■ **TASK DESCRIPTION**
Go through the data below and return each line containing the word "will".

■ **Saved data entries**
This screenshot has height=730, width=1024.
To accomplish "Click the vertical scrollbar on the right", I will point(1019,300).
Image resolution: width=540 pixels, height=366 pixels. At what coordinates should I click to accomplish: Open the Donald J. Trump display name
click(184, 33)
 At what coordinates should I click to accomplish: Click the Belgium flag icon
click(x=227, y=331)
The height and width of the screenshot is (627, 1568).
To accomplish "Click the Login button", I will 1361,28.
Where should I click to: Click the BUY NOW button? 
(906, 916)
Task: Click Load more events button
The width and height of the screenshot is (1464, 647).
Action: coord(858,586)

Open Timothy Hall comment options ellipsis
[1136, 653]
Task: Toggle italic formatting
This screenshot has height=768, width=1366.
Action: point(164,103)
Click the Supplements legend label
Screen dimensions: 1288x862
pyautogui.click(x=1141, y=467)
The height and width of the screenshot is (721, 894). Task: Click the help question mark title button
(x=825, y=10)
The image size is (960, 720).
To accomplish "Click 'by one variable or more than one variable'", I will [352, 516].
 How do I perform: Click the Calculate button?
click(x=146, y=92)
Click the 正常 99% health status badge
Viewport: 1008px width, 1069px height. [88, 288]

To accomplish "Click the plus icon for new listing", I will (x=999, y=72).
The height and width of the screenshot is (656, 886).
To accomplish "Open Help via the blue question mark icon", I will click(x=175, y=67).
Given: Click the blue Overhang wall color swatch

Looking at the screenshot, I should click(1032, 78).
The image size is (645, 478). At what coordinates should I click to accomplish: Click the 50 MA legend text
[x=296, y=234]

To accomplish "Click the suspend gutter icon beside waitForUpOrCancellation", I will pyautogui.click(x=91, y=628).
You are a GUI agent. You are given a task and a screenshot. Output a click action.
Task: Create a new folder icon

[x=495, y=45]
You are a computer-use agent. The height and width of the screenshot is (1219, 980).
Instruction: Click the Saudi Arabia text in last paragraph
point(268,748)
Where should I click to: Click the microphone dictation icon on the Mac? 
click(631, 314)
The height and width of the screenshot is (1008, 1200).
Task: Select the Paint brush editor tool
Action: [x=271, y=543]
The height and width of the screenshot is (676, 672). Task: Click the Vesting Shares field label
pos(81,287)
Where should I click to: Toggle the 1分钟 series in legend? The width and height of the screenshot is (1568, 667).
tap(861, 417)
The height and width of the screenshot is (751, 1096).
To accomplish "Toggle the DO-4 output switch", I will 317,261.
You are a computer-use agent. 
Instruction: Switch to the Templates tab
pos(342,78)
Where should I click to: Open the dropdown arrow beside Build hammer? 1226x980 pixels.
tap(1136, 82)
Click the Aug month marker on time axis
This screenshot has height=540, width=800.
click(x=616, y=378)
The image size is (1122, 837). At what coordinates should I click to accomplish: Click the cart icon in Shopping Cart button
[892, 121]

■ **RESPONSE BOX**
To accomplish "Click the vertical scrollbar on the right", I will point(1019,300).
To accomplish "Click the Login button", I will 1361,28.
To accomplish "Click 'by one variable or more than one variable'", I will [352, 516].
To accomplish "Click the plus icon for new listing", I will (x=999, y=72).
To accomplish "Open Help via the blue question mark icon", I will click(x=175, y=67).
To accomplish "Click the suspend gutter icon beside waitForUpOrCancellation", I will pyautogui.click(x=91, y=628).
To accomplish "Toggle the DO-4 output switch", I will 317,261.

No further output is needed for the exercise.